*** TASK MATERIAL

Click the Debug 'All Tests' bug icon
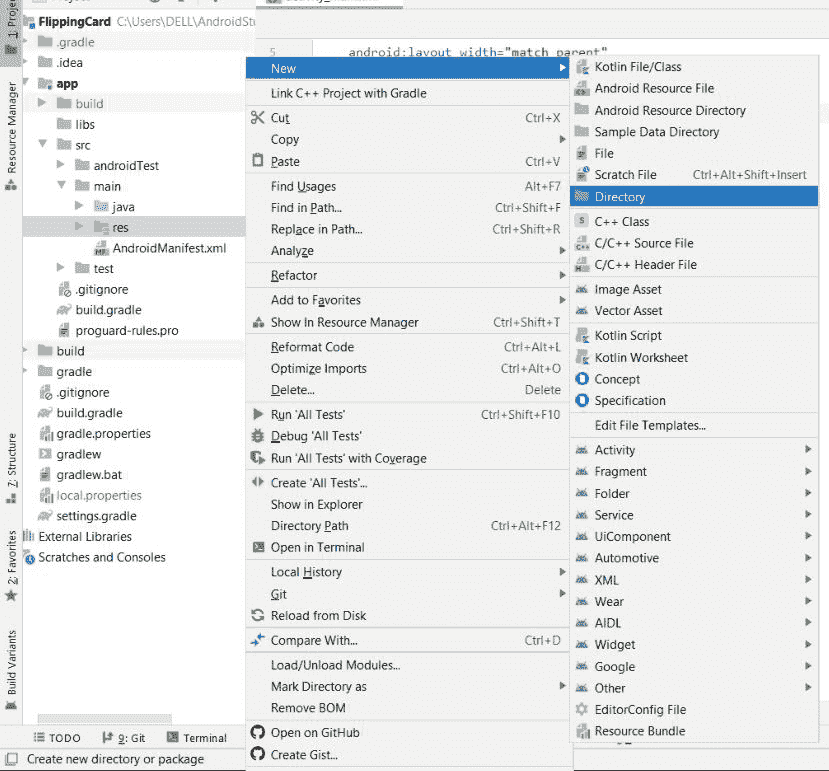This screenshot has width=829, height=771. (x=258, y=436)
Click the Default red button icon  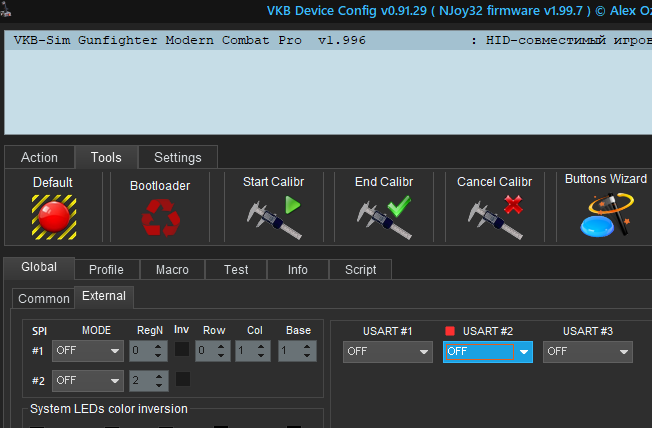click(53, 215)
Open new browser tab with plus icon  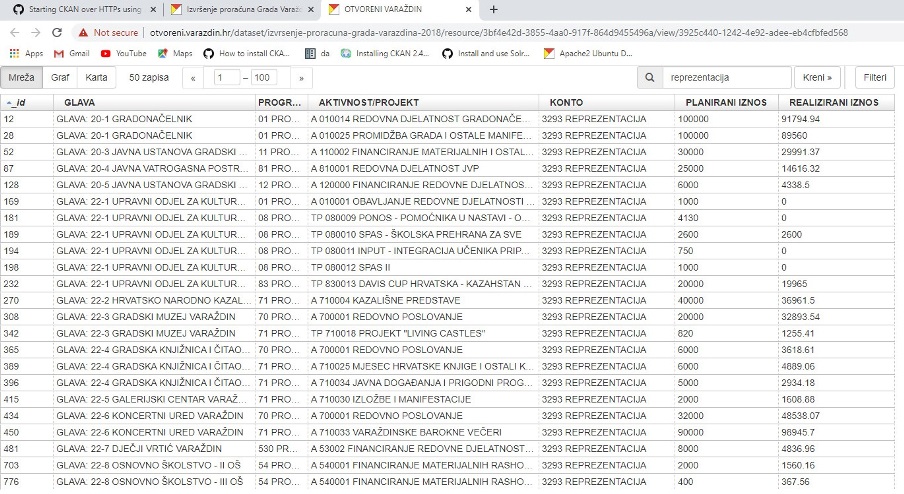coord(494,9)
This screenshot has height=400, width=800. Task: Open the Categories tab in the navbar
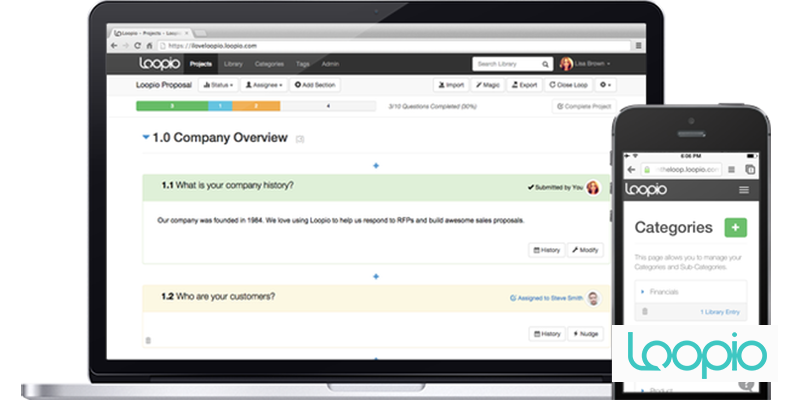[x=269, y=64]
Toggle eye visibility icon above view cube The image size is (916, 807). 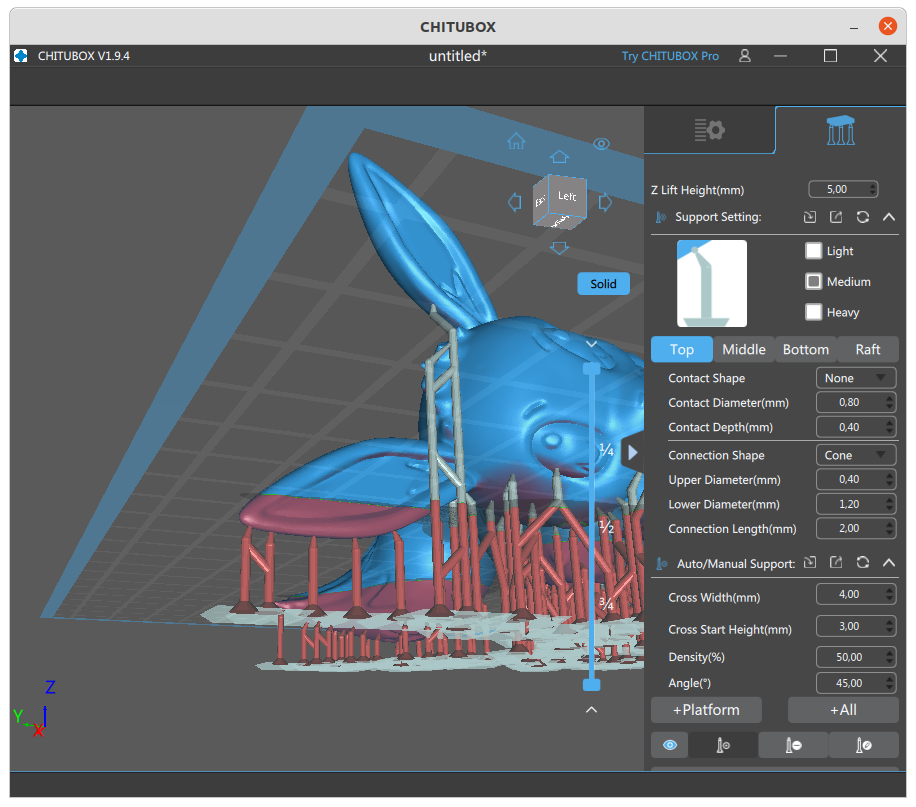[601, 144]
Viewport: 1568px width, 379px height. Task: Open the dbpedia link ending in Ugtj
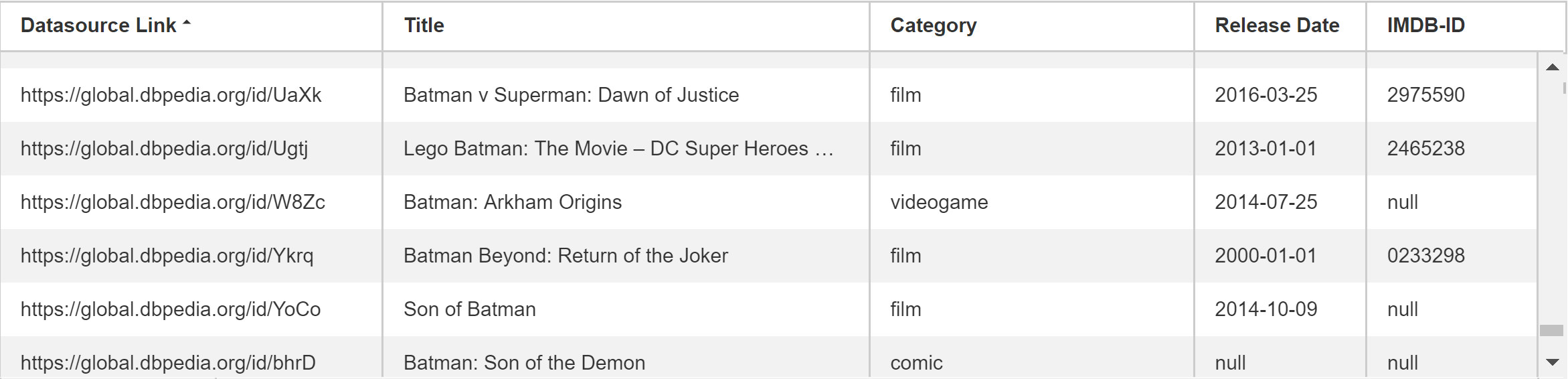pyautogui.click(x=164, y=149)
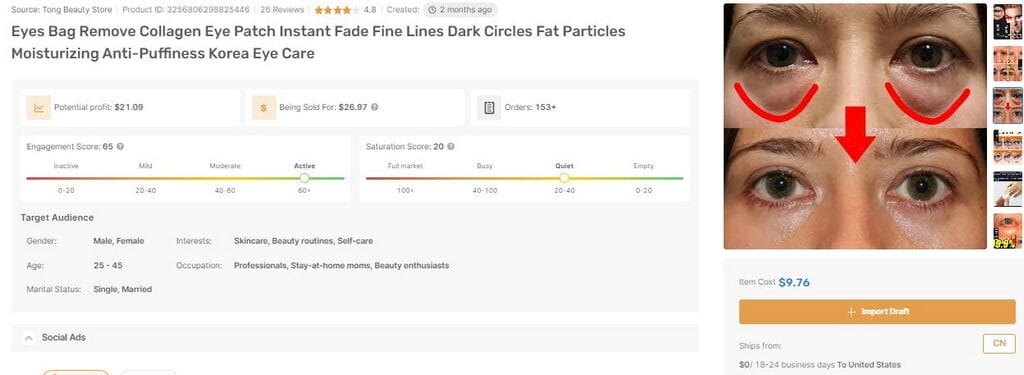Click the clock icon in Created badge
The width and height of the screenshot is (1024, 375).
[432, 10]
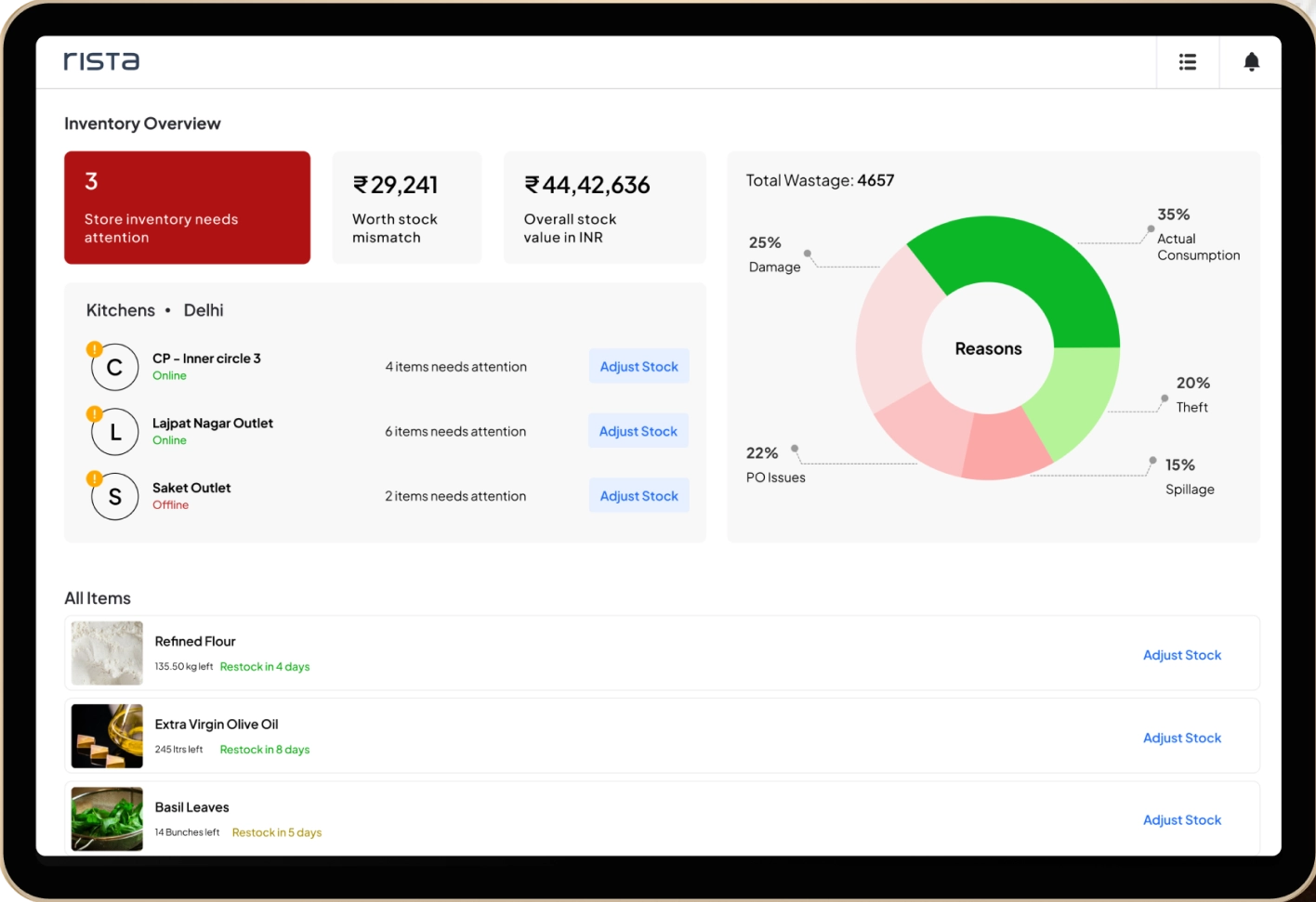The height and width of the screenshot is (902, 1316).
Task: Click the warning badge on Saket Outlet
Action: point(93,477)
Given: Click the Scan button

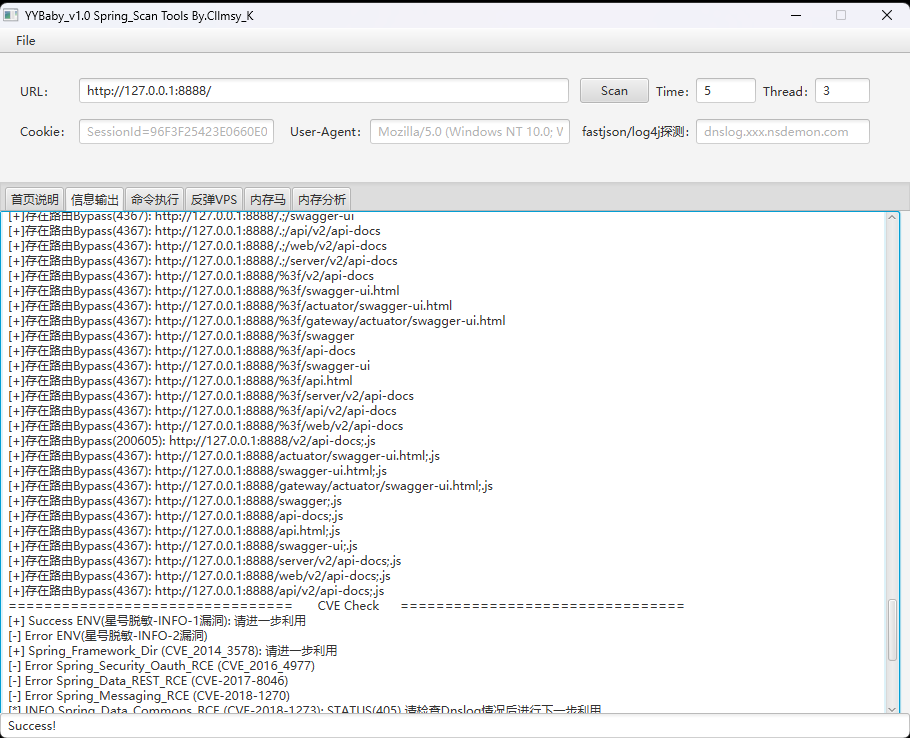Looking at the screenshot, I should click(614, 91).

******

* _WORK TO BE COMPLETED_
No pictures belong in the copy. Retype exactly, and only, the lines from the line containing "Viewport: 1568px width, 379px" through the last line of the data, both included.

* _WRITTEN SOLUTION_
Viewport: 1568px width, 379px height. Task: Open the dbpedia link ending in Ugtj
pyautogui.click(x=164, y=149)
Click the clock icon in Created badge
The width and height of the screenshot is (1024, 375).
[432, 10]
The height and width of the screenshot is (902, 1316).
Task: Click the warning badge on Saket Outlet
Action: point(93,477)
Given: Click the Scan button

Looking at the screenshot, I should click(614, 91).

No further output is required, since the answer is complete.